◆ **THE TASK**:
From the records below, please repeat exactly the line that has "Toggle the 全部展开", the line that has "You are a computer-use agent. The", and every line between them, and nothing else.

[Pixel coordinate grounding data]
☆ ☆ ☆ ☆

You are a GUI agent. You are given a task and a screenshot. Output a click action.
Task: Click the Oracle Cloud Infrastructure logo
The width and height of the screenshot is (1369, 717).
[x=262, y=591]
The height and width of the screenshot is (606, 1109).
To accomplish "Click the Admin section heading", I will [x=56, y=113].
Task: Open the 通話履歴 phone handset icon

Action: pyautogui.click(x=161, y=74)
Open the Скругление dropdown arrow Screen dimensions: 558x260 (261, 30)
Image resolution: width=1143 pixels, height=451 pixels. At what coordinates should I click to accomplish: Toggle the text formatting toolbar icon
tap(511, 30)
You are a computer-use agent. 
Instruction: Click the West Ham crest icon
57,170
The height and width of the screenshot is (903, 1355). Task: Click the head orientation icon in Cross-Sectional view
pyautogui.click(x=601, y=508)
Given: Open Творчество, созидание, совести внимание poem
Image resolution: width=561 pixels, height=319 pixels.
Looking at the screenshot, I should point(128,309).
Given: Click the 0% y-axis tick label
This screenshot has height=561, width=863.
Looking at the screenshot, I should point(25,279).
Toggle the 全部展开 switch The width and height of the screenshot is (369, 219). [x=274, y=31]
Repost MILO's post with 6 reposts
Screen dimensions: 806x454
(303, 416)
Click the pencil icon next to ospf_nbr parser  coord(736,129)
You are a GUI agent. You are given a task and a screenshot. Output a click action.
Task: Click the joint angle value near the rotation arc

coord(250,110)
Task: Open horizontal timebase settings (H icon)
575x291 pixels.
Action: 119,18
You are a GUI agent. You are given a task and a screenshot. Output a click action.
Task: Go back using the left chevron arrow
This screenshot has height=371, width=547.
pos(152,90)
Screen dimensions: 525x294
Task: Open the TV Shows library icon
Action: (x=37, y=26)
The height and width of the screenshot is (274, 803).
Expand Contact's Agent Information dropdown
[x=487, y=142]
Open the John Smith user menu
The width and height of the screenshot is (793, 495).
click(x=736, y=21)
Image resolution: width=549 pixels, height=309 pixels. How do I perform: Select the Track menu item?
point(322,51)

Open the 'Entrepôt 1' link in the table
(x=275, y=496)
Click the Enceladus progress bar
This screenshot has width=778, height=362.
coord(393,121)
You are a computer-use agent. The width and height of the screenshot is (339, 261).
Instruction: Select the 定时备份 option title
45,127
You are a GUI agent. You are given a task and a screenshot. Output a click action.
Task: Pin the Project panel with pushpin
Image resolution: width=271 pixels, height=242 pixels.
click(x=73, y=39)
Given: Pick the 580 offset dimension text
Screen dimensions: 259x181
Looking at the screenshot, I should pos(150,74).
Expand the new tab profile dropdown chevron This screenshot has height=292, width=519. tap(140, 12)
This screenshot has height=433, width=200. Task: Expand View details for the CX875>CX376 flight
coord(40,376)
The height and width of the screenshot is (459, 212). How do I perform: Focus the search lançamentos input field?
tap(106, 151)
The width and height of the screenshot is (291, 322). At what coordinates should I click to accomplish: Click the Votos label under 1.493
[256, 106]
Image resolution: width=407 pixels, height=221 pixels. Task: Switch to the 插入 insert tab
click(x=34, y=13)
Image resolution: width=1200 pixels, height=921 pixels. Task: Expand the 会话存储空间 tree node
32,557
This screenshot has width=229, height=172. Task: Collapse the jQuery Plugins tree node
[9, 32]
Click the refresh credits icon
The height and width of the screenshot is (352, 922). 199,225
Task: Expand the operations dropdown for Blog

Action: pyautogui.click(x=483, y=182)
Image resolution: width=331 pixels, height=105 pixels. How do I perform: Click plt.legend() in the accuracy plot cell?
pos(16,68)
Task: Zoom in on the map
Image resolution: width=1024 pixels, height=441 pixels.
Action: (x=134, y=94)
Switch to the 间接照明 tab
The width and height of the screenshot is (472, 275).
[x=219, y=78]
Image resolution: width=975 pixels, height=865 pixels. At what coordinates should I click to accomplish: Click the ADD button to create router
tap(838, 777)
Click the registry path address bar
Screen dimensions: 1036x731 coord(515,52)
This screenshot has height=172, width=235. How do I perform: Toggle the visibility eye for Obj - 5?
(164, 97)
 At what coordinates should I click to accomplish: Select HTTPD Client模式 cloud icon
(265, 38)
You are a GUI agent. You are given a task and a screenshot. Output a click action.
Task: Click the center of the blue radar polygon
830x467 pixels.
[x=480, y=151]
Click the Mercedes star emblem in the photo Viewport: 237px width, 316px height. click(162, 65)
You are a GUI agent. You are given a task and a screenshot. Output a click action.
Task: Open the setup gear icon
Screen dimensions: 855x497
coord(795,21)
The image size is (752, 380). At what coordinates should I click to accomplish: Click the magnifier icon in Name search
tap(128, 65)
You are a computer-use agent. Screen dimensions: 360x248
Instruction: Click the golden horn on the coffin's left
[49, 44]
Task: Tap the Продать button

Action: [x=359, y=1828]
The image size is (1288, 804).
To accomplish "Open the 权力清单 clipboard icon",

☆ ☆ ☆ ☆

◆ **TASK RESULT**:
Toggle the 全部展开 switch The width and height of the screenshot is (369, 219). [x=274, y=31]
Repost MILO's post with 6 reposts
Screen dimensions: 806x454
(303, 416)
Click the pencil icon next to ospf_nbr parser  coord(736,129)
You are a GUI agent. You are given a task and a screenshot. Output a click action.
Task: Click the joint angle value near the rotation arc

coord(250,110)
Task: Open horizontal timebase settings (H icon)
575x291 pixels.
Action: 119,18
You are a GUI agent. You are given a task and a screenshot. Output a click action.
Task: Go back using the left chevron arrow
This screenshot has height=371, width=547.
pos(152,90)
Screen dimensions: 525x294
Task: Open the TV Shows library icon
Action: (x=37, y=26)
The height and width of the screenshot is (274, 803).
Expand Contact's Agent Information dropdown
[x=487, y=142]
Open the John Smith user menu
The width and height of the screenshot is (793, 495).
click(x=736, y=21)
Image resolution: width=549 pixels, height=309 pixels. How do I perform: Select the Track menu item?
point(322,51)

Open the 'Entrepôt 1' link in the table
(x=275, y=496)
Click the Enceladus progress bar
This screenshot has width=778, height=362.
coord(393,121)
You are a computer-use agent. The width and height of the screenshot is (339, 261).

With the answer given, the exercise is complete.